Who will buy the show? Definitely not Fox Television, which has opted out of the running, says Ferriter, and not Donald Trump. He might own the Miss USA, Miss Universe and Miss Teen USA pageants, and was widely rumored to be interested, but Trump, Ferriter says, “has not put an offer on the table.”
Television executives regularly dream about killing the competition, especially the other guys' hit shows. But CBS took the idea to a new level with the movie Spring Break Shark Attack, when women who looked an awful lot like the women of Wisteria Lane on ABC's Desperate Housewives became chum in CBS's shark-infested waters. The first shot of the TV movie, which aired on March 20, showed four attractive, middle-aged women out in the ocean, relaxing on a raft and drinking martinis. That got our attention right away: The movie was supposed to be a shameless jigglefest of frightened coeds, aimed at guys who'd seen the hype on CBS's March Madness basketball coverage earlier in the day. What were those moms doing here?
Then it became clear. “Alice would have loved this,” one of them lamented. (Hmmm, Desperate Housewives is narrated from the grave by suicide victim Mary Alice Young). Then there was the line, “Let Matt take care of the triplets for a change” (one DH couple has twins). After a hungry shark turned the women into a floating buffet, we saw this newspaper headline: “Desperate search for missing housewives continues…”
Executive producer Frank von Zerneck says he'd like to take credit for the scene, but it originated with screenwriter James La Rosa. “It was fun and a tip of the hat,” von Zerneck says. The Spring Break programming stunt helped CBS win the ratings war for the night, though at a 7.1 rating/11 share vs. 8.6/13, the movie couldn't pull even a rerun of Desperate Housewives underwater while the two overlapped.

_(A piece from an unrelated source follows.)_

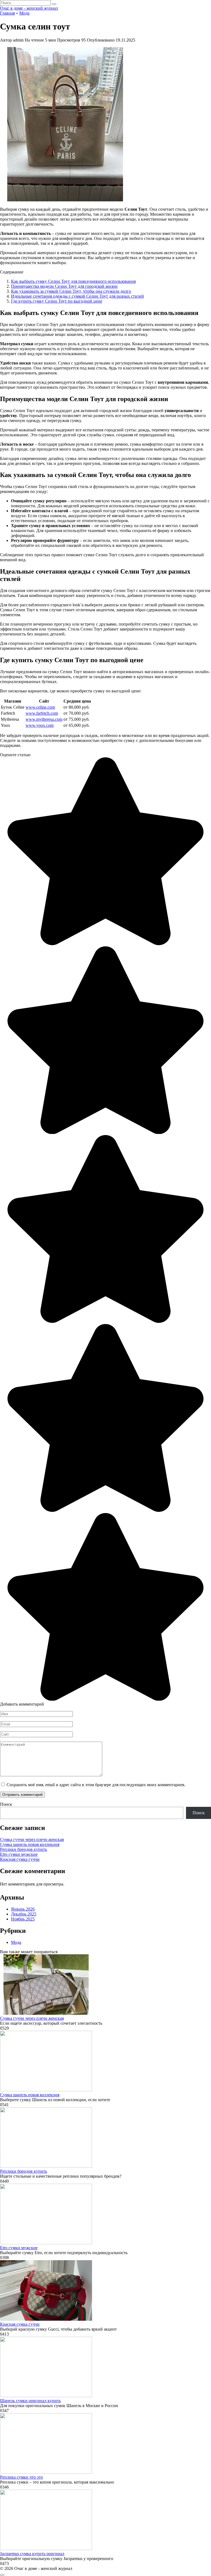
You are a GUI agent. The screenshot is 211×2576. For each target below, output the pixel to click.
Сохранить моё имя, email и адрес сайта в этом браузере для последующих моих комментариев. (96, 1784)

Last week, an e-mail promoting the Puppy Channel rained down on nearly every member of the B&C staff and, we suspect, on many, many others in the media. The e-mail's sketchy wording—the “big dogs” that attend the NCTA convention this week “may have indicated the channel's time might have arrived”—reminded us that we've been hearing for nearly a decade about the imminent launch of this channel devoted to the pairing of lovable pups and nice music. Dogs may be man's best friend, but journalists can be a puppy's faithful companion. A sampling:
2004:“…The Puppy Channel, which will begin next year”—The Post and Courier (Charleston, S.C.)
2003:“Cable channels in the works include…the Puppy Channel”—Miami Herald
2002:“The National Cable & Telecommunications Assn. notes such new aspirants as…the Puppy Channel”—Los Angeles Times
2000:“The Puppy Channel is just puppies, puppies, puppies”—Arkansas Democrat-Gazette (Little Rock, Ark.), apparently under the impression that the channel actually exists
1999:“Daniel A. FitzSimons of Cleveland is one entrepreneur with a channel vision…His idea: puppies, all day long.”—Philadelphia Inquirer
1998:“…the Puppy Channel will be up and running in a few months.” —Virginian-Pilot (Norfolk, Va.)
1997: “On this channel, any puppy can have its day”—headline, USA Today
1996:“The Puppy Channel still lacks an essential ingredient. It doesn't have a cable system that has committed to carrying its canine content.”—Crain's Cleveland Business
It might be time for the Puppy Channel story idea to be spayed or neutered so it can't reproduce again.